Columbia chieftains “boast sterling liberal credentials, but when it comes to supporting low-income workers looking to unionize” to better themselves, “they have tried every trick in the book” to stop it. By contrast, Sen. Bernie Sanders, Ind-Vt., and Minority Leader Charles Schumer, D-N.Y., along with two U.S. representatives and almost 200 other local officials support the TAs and RAs.
In Seattle, University of Washington administrators tried to delay the vote “by challenging the composition of the bargaining unit,” until after the school year ended. They failed, The Stand, the news website of the state AFL-CIO reported. Challenging the unit is a common employer delay tactic. The state Public Employment Relations Commission is running the vote.
“We are excited to vote for our union, and ready to have a seat at the table with the university administration,” UW postdoc Leilani Battle told the website. “Over 700 postdocs have responded to our survey about the issues they want to improve through collective bargaining, including more affordable childcare, increased non-discrimination and sexual harassment protections, better visa support for international Postdocs, and so much more.”

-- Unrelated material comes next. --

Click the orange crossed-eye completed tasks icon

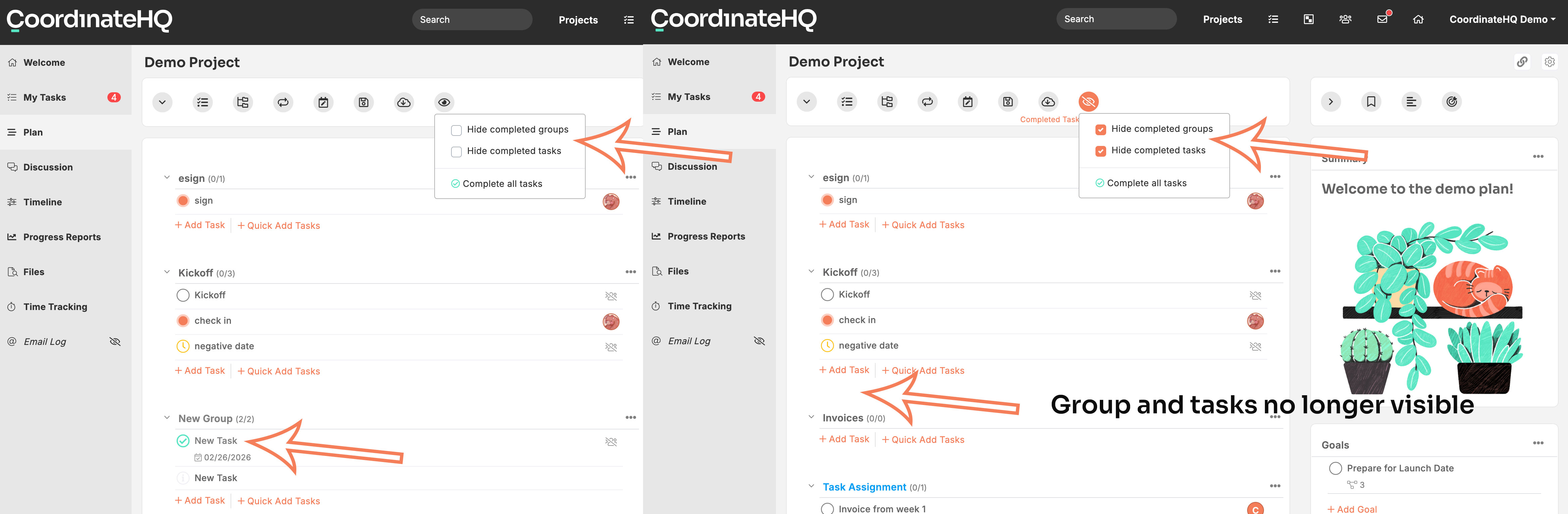coord(1088,102)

“We had to fight hard to win this right to vote over multiple roadblocks created by the UW administration. So right now we are working hard to make sure that everyone has the facts about unionization so that every single postdoc can make an informed choice and participate. Our union is of and for postdocs and we’ve only been successful so far because so many of us have made our voices heard,” added postdoc Lindsey Madison.
Harvard TAs and RAs cheered the outcome. “This has been an incredibly long haul, and we are so energized,” Abraham Waldman, an RA in chemistry and chemical biology told UAW. “As hard as we worked to win, we know this is just the beginning. Now we can turn to making Harvard a better place to work and study. We are confident our union will be good for us and good for the university,” if Harvard bargains in good faith.